To vim, or not to vim

As you might have read in my post about the tools I use, I’m a fan of using the command line. More and more GUI applications on my machines are getting replaced by one or more command line applications.

So far this has been a smooth ride and I’ll get to explaining why I prefer using the command line. There has always been one type of application that I just couldn’t get rid of and that’s my GUI text editor. Even though I’ve been a long time Sublime Text fan, making the switch to vim full time has always been tempting.

Vim screenshot

The main advantages that I see for using vim as my text editor is that it’s keyboard controlled only and comes pre-installed (as vi) on pretty much all Unix based operating systems. So wether I’m on my MacBook in Mac OS, or on my VPS or virtual machine running Linux, vim is pretty much always there.

It’s like learning a new language

My first few attempts at getting to know vim were absolutely miserable. Since vim is keyboard controlled only, there are a couple basic commands that you need to get in your system before you can even use it:

  • to move cursor left
  • l to move cursor right
  • j to move cursor down
  • to move cursor up
  • i to enter insert mode
  • esc to leave insert mode

You can move your cursor around using the arrow keys too, but since those are so far away from the home row on your keyboard, I recommend to stick to h, j, k and l from the start. This moving around mainly happens in the command mode, where you usually start in. As soon as you actually want to enter text, you go in insert mode. Right after you’re done entering text, you exit the insert mode again and back in command mode to navigate. This seems like a couple extra hoops to jump through at first, but the command mode will make navigating through files a breeze soon enough.

As soon as you’re used to these basic commands, you’ll learn new ones as you go. Just navigating the cursor one step at a time is painful, so you’ll soon want to be able to search through your files, jump to a specific line number and replacing certain parts of your file.

I continued to experiment learning new commands as I forced myself to use vim more and more. And I actually enjoyed it at times. But there were a lot more times where I hated vim, switched back to using Sublime Text again. Sometimes it just takes too much time and effort to get to know a new piece of software, especially when it’s rather complicated (well, ‘different’ is a better word) as vim is.

To learn the language, you need the grammar

Give up, it’s not for you. It crossed my mind more than once.
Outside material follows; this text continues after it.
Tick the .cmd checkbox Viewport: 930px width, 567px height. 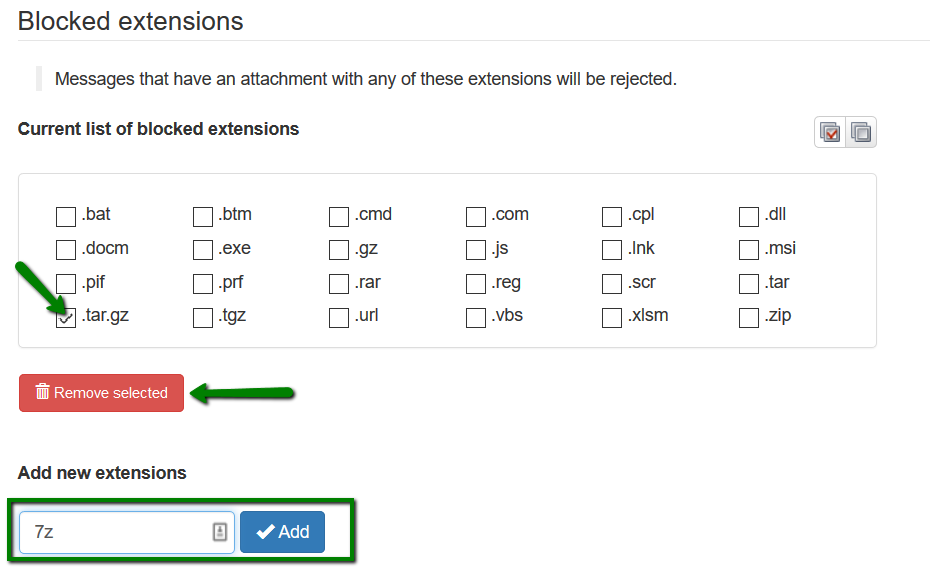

I think it was around one of these dark days in my journey to become a proficient programmer in vim, where I discovered the “The grammar of Vim” article:

For my first 15 years with Vim I tried to learn it the same way you might learn a foreign language from a phrasebook. I had learned everything in a disconnected way. Use j to move down a line. Use cw to change a word. Use yy to copy the current line into a buffer. You can get by this way, but it’s a very simplistic approach.

Advanced Vim users understand that Vim commands are a language unto themselves, and that the key to being productive is understanding Vim’s grammar. Pritzker accurately identifies that grammar as consisting of the following parts of speech: verbs, nouns, and modifiers.

This really made me see vim in a completely new way. It’s almost funny to see how wrong you can have been looking at a piece of software for a long time. The author had been in the exact same position as where I was. The article really spells out what most vim commands consist of and it’s basically as if you are learning grammar.

The road to become a vim master

Not everyone can become a proficient programmer in vim. But if you see the advantages to it and are determined to learn it, here are a couple tips (from one beginner to another):

  • Remove your current editor. It’s easier to get used to vim if you have to use it. If you really need to, installing your previous editor is quickly done too…
  • Read “The grammar of Vim“, at least three times.
  • Have a cheatsheet with the commands you are currently try to master. Start with about 10 commands and replace the ones you know with new ones you’d like to practice.
  • Try to apply the grammar to your commands (and on your cheatsheet). If you think there is a quicker way to do something, most times there is. Vim has been around for a long time, has a lot of resources and a Google query lead me to answers every single time.
  • Persevere. There is no other way.

I’m far from being a vim master, but I do feel that I can use it pretty much all day and am not less productive compared to using one of the editors I used before. It took me quite some time to get to this level. This is where the magic starts though. I’m still learning new tricks every day and am sure I’m becoming more productive every day. It’s baby steps, but that’s okay, I think I’ll be doing this programming thing for a little while longer.